Prospect Mayor Robert Chatfield, center, cuts a ribbon during a ceremony on June 16, 1991 to officially open the Prospect Public Library building at 17 Center St. This year, the library is celebrating the 25th anniversary at its current location as well as the 130th anniversary of the library association in Prospect. –COURTESY OF THE PROSPECT PUBLIC LIBRARY

Prospect Mayor Robert Chatfield, center, cuts a ribbon during a ceremony on June 16, 1991 to officially open the Prospect Public Library building at 17 Center St. This year, the library is celebrating the 25th anniversary at its current location as well as the 130th anniversary of the library association in Prospect. –COURTESY OF THE PROSPECT PUBLIC LIBRARY

PROSPECT — In an ever-evolving digital age where most communicate via social media, it’s a rarity to have a place that draws youth and adults away from their screens. However, with various programs offered week after week and well over a century of experience, the Prospect Public Library does just that.

The library is celebrating two anniversaries this year. Staff, patrons and town officials gathered last month to celebrate the 25th anniversary of the library opening its current location at 17 Center St. Next month will mark 130 years of having a library association in Prospect.

Since the inception of the Library Association in Aug. 18, 1886, Prospect has provided its citizen’s with a hub that promotes literacy cultural growth. Prior to opening the first permanent library building, books were housed in the home of Sarah Talmadge, who became the town’s first librarian.

By 1905, construction of the library building was completed, and the original Prospect Public Library opened its doors. The building, which is now known as the Meeting Place on Center Street, held books for 86 years. In that time, the population of Prospect increased substantially, creating a need for a much larger space.

By June 16, 1991, the current library was built and dedicated. According to Library Director John Wiehn the site, formerly the Petrauskas Farm, was purchased in 1986 for $220,000.

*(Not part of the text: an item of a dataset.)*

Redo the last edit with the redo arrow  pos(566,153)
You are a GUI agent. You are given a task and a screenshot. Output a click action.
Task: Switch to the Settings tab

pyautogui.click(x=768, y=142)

For the past 25 years, the library’s patronage has continued to grow along with technological innovations.

Wiehn and his staff have worked to keep up with the rapid change of the digital culture, but have also provided engaging events and programs that pull people together and away from their tech.

“We’ve had quite a bit of activities to get people out of their houses and come [to the library],” Wiehn said. “You get to come over and see things going on. It’s like a cultural center over here. There’s no discrimination. Everybody is welcomed. Everybody’s equal, come on down, this is one of the few places you can do that.”

Wiehn, who has over 30 years of experience working in libraries, has worked in Prospect since February of 2013. A variety of events like book readings, author visits, guest speakers, and a plethora of performances often draw crowds of 20 or more to the library, he said.

Now, with summer in full swing, the library is in the midst of its 2016 summer reading program for children and teens. Thus far, the library has hosted acrobat Li Liu, magician Marvelous Marvin’s Brain Circus, The Creature Teachers Animal Program, and will have plenty of other events going into August.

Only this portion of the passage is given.